Beberapa orang mungkin sudah bosan dengan kampanye-kampanye perihal sampah dan menjaga kebersihan lingkungan. Sedangkan beberapa yang lain masih terus berusaha bersuara terhadap permasalahan yang terlihat kecil dan sepele namun berdampak besar ini.
Tidak bisa sekedar dengan buang sampah pada tempatnya. Kita harus memilih dan memilah sampah berdasarkan kategorinya. Karena percuma jika membuang sampah pada tempatnya, tetapi semua jenis sampah ditumpuk menjadi satu. Pola kumpul-angkut-buang, hanya akan menyebabkan beban pencemaran selalu menumpuk di lokasi TPA (Tempat Pembuangan Akhir). Bahaya gas metana mengancam di depan mata.

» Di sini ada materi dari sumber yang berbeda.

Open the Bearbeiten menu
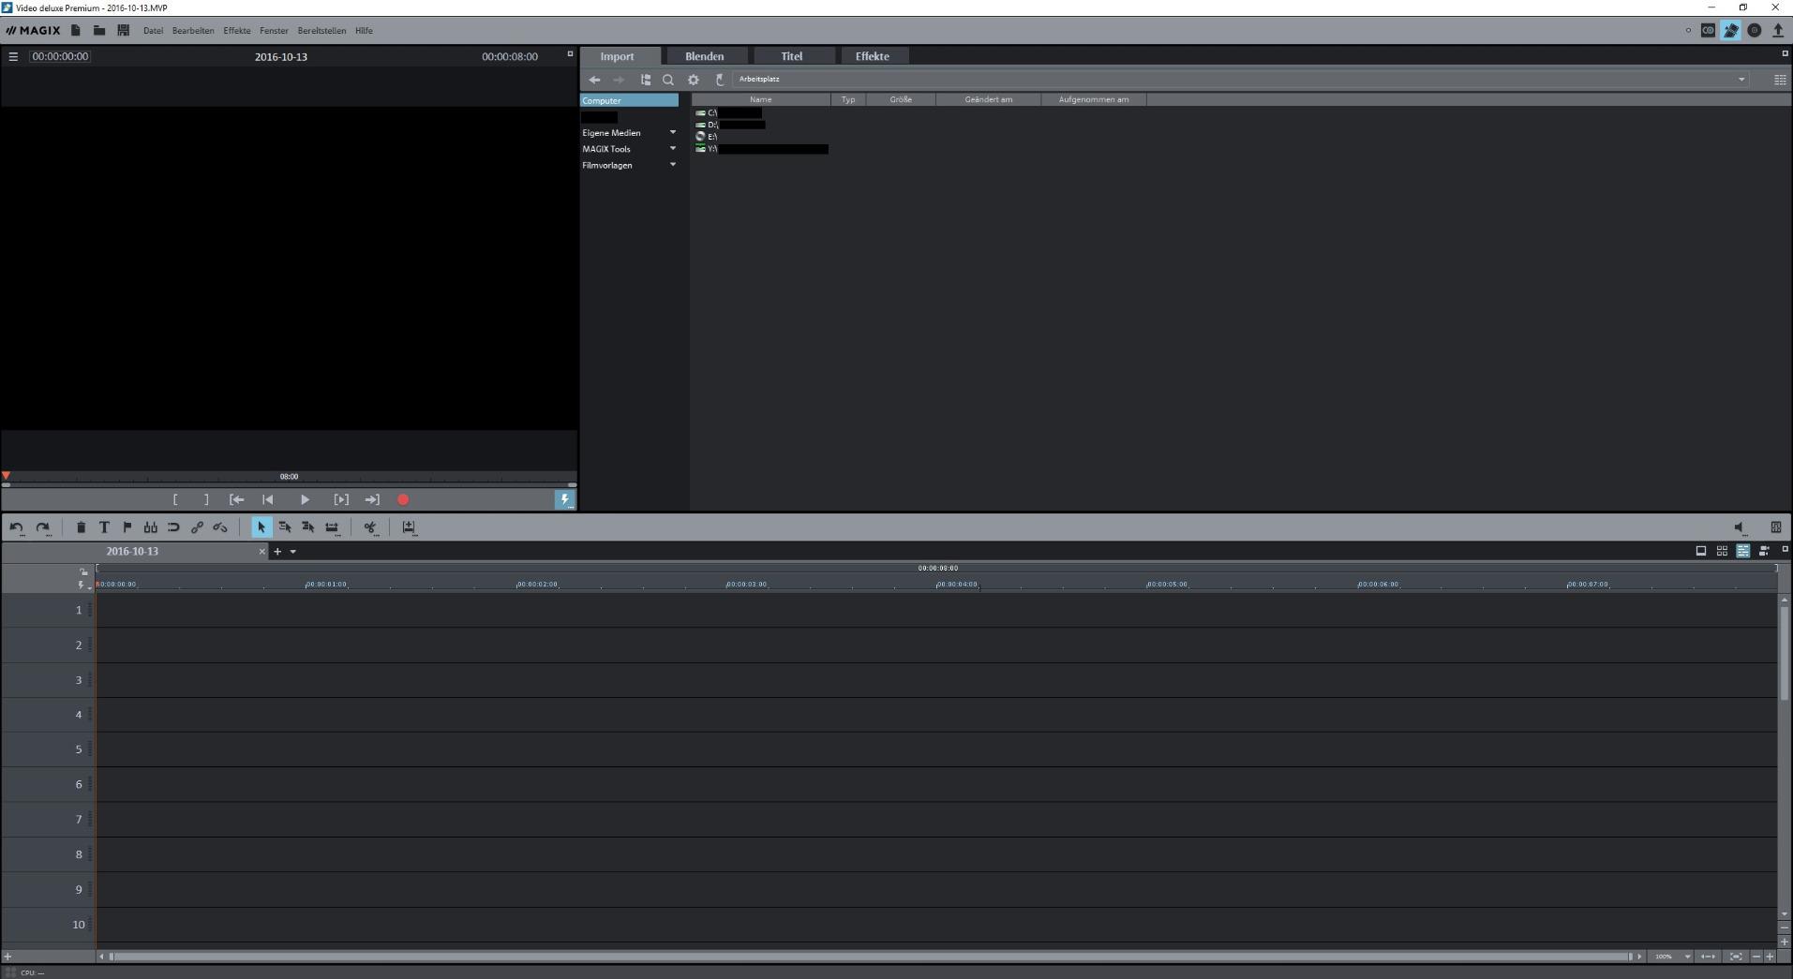click(193, 31)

Leuwigajah, jadi sebuah refleksi atas tragedi kelalaian manusia dalam mengelola hasil teknologinya sendiri. Longsor sampah yang terjadi pada 21 Februari 2005 tersebut merenggut 157 nyawa dan menghapus keberadaan dua kampung dari peta. Peristiwa itu yang kemudian melahirkan Hari Peduli Sampah Nasional (HPSN) pada 21 Februari, sebagai refleksi terhadap peristiwa ledakan longsor sampah di TPA Leuwigayah, Kabupaten Cimahi.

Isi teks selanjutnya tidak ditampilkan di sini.